#### Material for the task
-- Opening Marker --
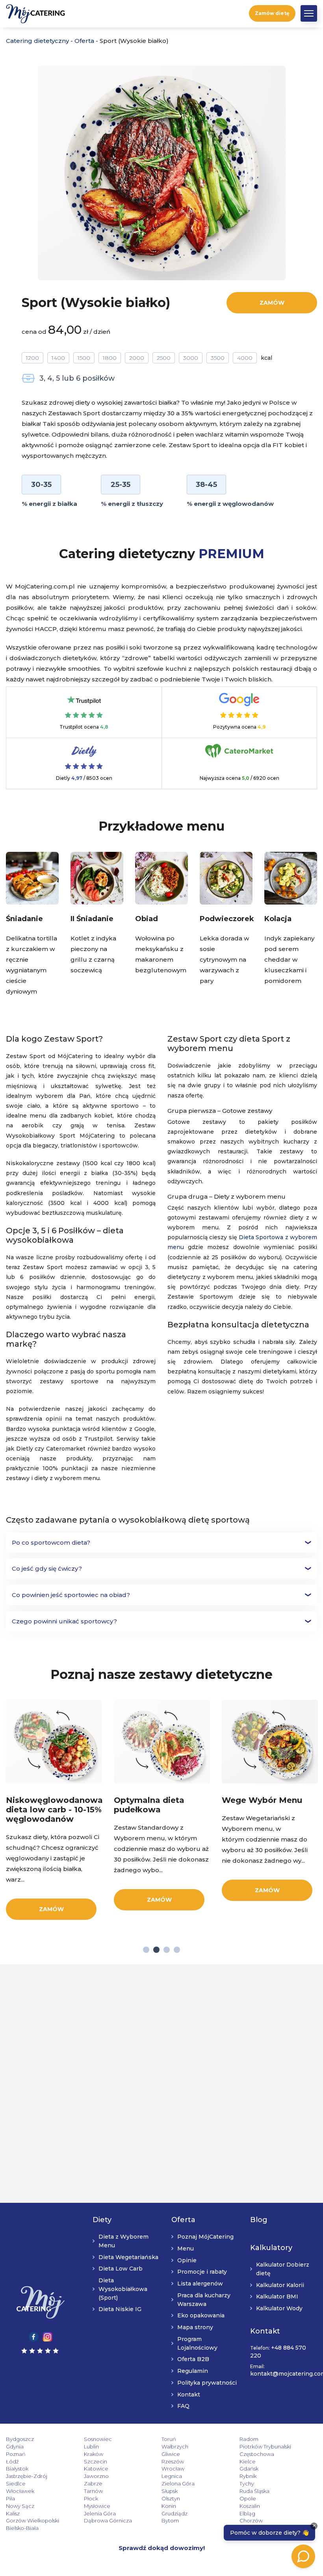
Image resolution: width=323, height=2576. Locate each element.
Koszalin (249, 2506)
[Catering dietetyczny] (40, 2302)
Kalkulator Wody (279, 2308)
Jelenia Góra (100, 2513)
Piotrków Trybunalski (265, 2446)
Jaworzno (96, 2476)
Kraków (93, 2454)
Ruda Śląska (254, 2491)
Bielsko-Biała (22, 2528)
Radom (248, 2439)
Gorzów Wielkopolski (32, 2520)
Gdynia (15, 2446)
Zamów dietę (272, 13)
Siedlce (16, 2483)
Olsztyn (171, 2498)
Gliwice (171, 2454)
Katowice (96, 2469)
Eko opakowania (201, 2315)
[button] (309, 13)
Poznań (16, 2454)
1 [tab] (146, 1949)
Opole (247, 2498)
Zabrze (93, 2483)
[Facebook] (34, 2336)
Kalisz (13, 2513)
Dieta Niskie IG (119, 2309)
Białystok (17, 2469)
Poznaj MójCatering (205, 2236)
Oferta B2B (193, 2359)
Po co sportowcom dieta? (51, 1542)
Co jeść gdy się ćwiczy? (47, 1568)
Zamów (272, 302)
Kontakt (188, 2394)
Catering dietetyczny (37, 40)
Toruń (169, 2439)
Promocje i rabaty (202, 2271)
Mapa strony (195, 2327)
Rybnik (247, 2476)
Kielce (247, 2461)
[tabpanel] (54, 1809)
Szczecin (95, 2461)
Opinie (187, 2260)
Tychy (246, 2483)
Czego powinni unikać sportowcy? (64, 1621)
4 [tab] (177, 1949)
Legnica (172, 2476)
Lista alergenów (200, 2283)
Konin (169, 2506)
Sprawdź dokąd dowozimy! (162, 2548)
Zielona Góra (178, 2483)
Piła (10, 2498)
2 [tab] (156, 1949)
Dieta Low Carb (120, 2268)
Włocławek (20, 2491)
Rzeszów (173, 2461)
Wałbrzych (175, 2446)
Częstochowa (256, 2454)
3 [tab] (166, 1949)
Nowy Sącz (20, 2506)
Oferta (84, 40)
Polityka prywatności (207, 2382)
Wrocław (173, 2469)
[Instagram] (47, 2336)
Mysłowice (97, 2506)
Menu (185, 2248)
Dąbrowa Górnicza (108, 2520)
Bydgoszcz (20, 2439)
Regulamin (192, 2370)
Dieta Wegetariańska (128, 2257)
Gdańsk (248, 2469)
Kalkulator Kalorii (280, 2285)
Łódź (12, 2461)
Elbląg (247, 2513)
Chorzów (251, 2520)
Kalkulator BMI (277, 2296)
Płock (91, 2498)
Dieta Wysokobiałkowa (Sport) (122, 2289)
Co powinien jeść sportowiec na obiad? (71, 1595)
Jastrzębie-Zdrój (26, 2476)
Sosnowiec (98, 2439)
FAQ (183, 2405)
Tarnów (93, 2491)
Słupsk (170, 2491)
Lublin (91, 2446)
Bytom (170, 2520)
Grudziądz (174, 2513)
-- Closing Marker --
-- Opening Marker --
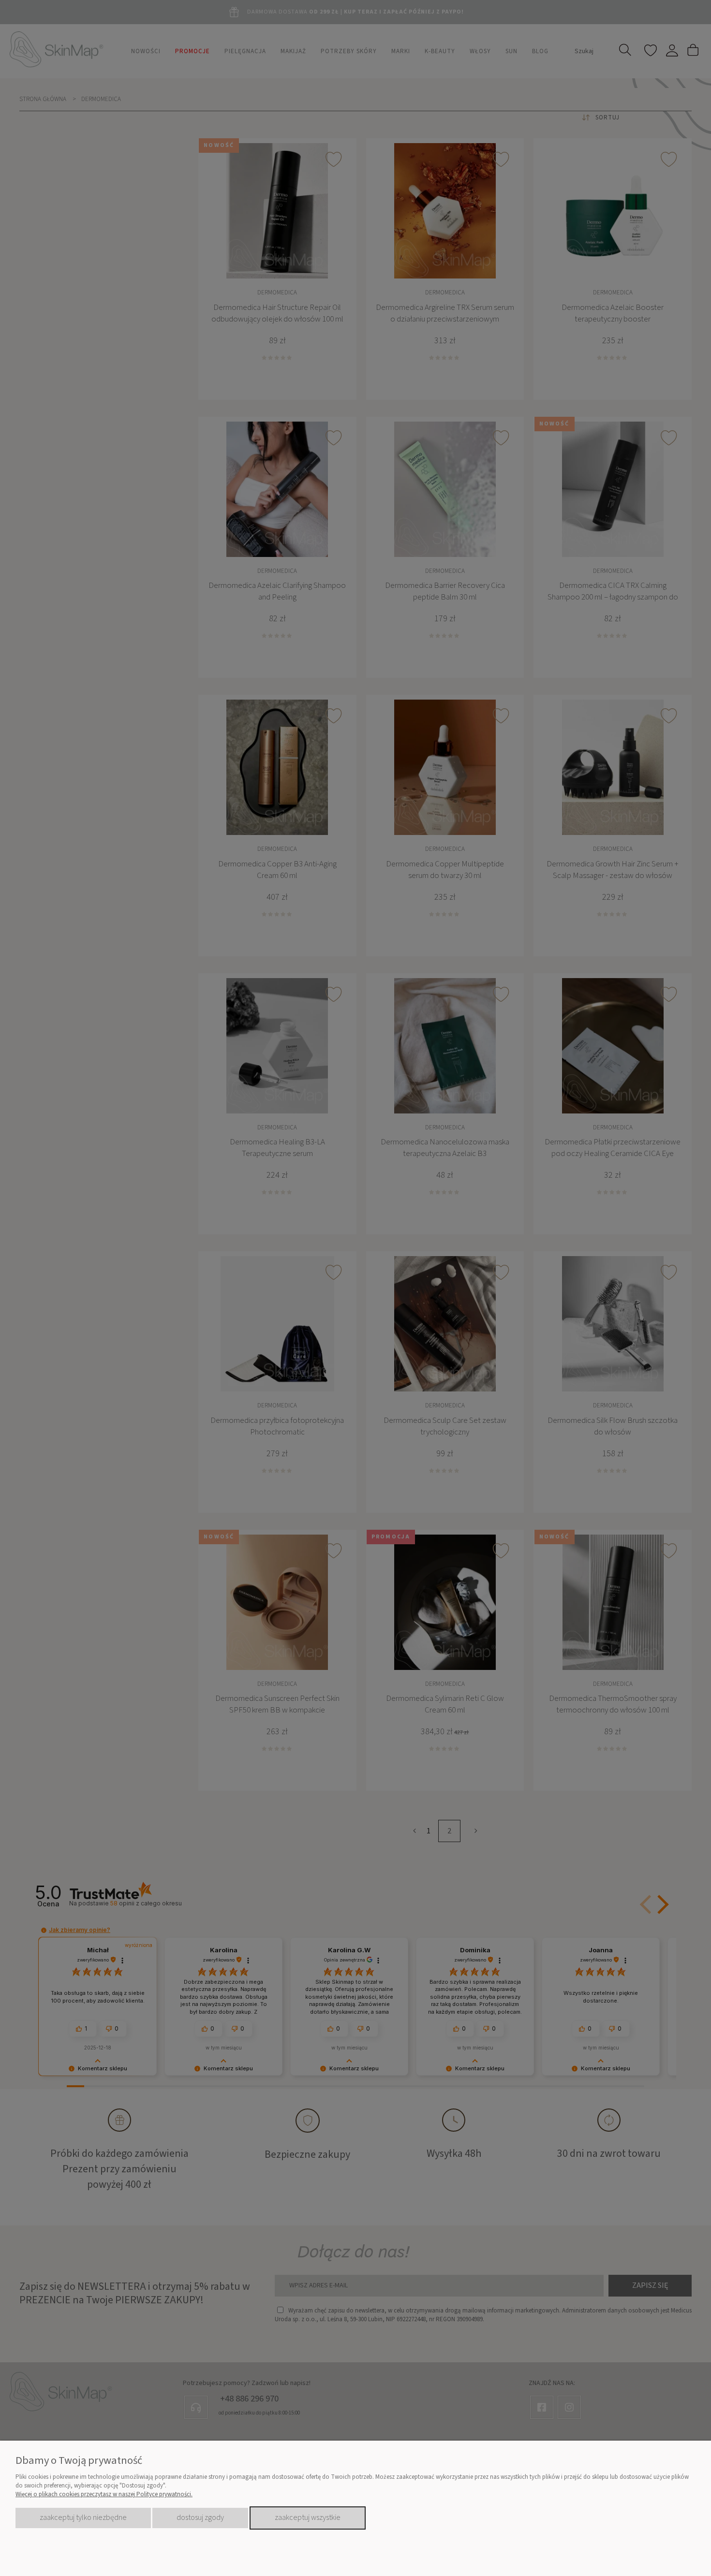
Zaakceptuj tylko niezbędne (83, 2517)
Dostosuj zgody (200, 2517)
-- Closing Marker --
#### Task prompt
After locating the line with "Jaworzno (96, 2476)" above, return that line and every later line through the one with "Toruń (169, 2439)", word for word and with nothing else.

#### Exercise answer
Jaworzno (96, 2476)
Kraków (93, 2454)
Ruda Śląska (254, 2491)
Bielsko-Biała (22, 2528)
Radom (248, 2439)
Gorzów Wielkopolski (32, 2520)
Gdynia (15, 2446)
Zamów dietę (272, 13)
Siedlce (16, 2483)
Olsztyn (171, 2498)
Gliwice (171, 2454)
Katowice (96, 2469)
Eko opakowania (201, 2315)
[button] (309, 13)
Poznań (16, 2454)
1 [tab] (146, 1949)
Opole (247, 2498)
Zabrze (93, 2483)
[Facebook] (34, 2336)
Kalisz (13, 2513)
Dieta Niskie IG (119, 2309)
Białystok (17, 2469)
Poznaj MójCatering (205, 2236)
Oferta B2B (193, 2359)
Po co sportowcom dieta? (51, 1542)
Co jeść gdy się ćwiczy? (47, 1568)
Zamów (272, 302)
Kontakt (188, 2394)
Catering dietetyczny (37, 40)
Toruń (169, 2439)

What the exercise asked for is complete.